Induction of foetal haemoglobin (HbF) is a clinically validated approach to modulate the severity of sickle cell disease (SCD). This manuscript evaluates the efficacy of decitabine, a DNA methyltransferase (DNMT) inhibitor, in inducing HbF in healthy human erythroblasts and Townes mice, which are well-established systems modelling SCD.

METHODS

Healthy human erythroblasts were treated with decitabine, and HbF induction was measured. Townes sickle cell mice were administered decitabine for 12 weeks, and various haematological parameters were assessed.

RESULTS

In healthy human erythroblasts, decitabine treatment resulted in a significant increase in the fraction of HbF-rich cells (F-cells), accompanied by elevated HbF protein levels. The HbF induction was superior to that achieved with hydroxyurea, the primary therapy for SCD. In Townes mice, the maximal response was observed after 12 weeks of dosing, with an increase in both HbF protein and F-cells, alongside reduced red blood cell and reticulocyte counts. Additionally, we observed changes in other haematological parameters, such as increased mean corpuscular volume and mean corpuscular haemoglobin. However, the HbF induction observed in the mice was modest relative to known human responses. No marked improvements in SCD-related biomarkers such as haemolysis or liver function were detected, suggesting that the mouse model may not fully capture the extent of phenotype improvement.
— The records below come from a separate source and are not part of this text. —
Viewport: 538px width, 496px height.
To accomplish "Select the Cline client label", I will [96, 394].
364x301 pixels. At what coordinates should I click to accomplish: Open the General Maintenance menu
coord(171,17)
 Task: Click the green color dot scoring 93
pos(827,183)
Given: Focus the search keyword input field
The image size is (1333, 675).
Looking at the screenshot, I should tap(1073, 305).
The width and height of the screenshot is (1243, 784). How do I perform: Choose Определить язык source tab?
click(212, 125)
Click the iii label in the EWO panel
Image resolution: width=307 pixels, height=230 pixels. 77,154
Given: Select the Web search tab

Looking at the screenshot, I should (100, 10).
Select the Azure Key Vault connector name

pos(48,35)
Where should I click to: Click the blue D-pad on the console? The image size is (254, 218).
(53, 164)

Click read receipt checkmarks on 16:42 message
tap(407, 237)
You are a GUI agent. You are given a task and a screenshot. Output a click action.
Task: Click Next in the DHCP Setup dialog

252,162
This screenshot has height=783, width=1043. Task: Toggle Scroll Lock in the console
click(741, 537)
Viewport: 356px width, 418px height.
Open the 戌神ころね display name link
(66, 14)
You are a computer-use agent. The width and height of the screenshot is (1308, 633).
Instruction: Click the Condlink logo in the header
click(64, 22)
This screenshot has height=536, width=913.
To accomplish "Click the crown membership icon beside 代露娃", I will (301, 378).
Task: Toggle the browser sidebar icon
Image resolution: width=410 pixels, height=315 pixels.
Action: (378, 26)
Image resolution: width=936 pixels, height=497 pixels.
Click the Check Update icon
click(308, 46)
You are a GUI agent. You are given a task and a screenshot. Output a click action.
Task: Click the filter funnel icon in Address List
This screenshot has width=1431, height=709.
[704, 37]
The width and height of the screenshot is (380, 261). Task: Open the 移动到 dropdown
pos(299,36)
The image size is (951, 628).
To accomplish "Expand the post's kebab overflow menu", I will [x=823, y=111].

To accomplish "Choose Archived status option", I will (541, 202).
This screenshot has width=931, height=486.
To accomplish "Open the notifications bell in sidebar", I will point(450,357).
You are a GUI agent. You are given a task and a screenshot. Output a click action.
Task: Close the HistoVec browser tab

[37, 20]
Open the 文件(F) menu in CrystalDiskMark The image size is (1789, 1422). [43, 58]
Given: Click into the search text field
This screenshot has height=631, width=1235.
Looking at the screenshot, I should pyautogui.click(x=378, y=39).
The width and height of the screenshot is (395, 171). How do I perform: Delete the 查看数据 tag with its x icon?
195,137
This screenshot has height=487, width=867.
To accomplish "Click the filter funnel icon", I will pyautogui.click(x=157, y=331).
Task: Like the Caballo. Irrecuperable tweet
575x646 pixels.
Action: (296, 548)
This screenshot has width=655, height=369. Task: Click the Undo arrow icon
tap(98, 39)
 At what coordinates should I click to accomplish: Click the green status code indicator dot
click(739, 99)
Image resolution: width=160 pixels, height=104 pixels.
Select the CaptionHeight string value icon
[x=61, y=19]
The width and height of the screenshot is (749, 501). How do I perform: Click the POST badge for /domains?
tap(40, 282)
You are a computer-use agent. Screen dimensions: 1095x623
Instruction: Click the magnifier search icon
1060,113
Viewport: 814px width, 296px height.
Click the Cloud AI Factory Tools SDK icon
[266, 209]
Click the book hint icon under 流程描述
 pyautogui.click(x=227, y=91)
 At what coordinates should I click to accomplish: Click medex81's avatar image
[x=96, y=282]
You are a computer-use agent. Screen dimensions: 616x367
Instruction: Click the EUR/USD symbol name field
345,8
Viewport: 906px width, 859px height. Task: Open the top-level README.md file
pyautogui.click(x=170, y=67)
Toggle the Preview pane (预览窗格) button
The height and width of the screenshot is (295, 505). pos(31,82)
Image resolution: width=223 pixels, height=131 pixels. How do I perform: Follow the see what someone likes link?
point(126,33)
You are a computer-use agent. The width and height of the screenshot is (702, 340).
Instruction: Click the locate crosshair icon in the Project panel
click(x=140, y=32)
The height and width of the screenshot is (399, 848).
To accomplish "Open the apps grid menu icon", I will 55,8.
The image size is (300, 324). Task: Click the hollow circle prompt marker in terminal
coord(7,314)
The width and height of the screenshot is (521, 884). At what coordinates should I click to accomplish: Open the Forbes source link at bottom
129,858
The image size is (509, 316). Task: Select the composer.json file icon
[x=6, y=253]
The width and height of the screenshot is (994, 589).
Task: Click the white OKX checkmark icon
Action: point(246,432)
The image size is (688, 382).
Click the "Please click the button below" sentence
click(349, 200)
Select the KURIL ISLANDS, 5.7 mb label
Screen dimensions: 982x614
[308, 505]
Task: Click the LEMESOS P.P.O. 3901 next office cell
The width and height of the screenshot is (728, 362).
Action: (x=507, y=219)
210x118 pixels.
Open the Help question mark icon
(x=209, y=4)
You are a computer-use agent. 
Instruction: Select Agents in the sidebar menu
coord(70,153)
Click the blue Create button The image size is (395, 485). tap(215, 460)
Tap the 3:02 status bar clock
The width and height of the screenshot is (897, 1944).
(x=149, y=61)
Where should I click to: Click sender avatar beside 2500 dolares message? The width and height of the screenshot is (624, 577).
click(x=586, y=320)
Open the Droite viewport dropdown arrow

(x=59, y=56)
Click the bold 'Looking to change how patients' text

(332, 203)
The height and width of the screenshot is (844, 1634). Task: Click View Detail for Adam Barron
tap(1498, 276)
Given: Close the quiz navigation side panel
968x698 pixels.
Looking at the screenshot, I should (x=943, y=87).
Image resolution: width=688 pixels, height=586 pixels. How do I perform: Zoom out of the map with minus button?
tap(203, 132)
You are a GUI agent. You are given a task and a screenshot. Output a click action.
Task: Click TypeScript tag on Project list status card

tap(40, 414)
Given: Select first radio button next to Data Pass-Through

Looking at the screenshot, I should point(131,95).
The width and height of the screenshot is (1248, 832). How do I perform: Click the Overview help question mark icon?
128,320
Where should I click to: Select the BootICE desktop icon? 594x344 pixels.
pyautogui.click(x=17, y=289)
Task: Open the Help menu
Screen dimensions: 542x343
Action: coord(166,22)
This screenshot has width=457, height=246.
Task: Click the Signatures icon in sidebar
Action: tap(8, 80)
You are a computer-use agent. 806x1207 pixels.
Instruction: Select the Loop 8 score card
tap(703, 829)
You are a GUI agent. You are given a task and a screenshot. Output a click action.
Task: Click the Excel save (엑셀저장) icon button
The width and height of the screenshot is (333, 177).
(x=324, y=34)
Histopathological examination revealed no adverse effects on bone marrow cellularity or morphology and indicated a protective effect on liver tissue integrity.

CONCLUSION

Our results demonstrate that decitabine induces HbF in a dose-dependent manner in both in vitro and in vivo settings, highlighting the complexity of HbF induction as a treatment for SCD and underscoring the need for further refinement of this model for SCD therapy research. : The authors have confirmed clinical trial registration is not needed for this submission.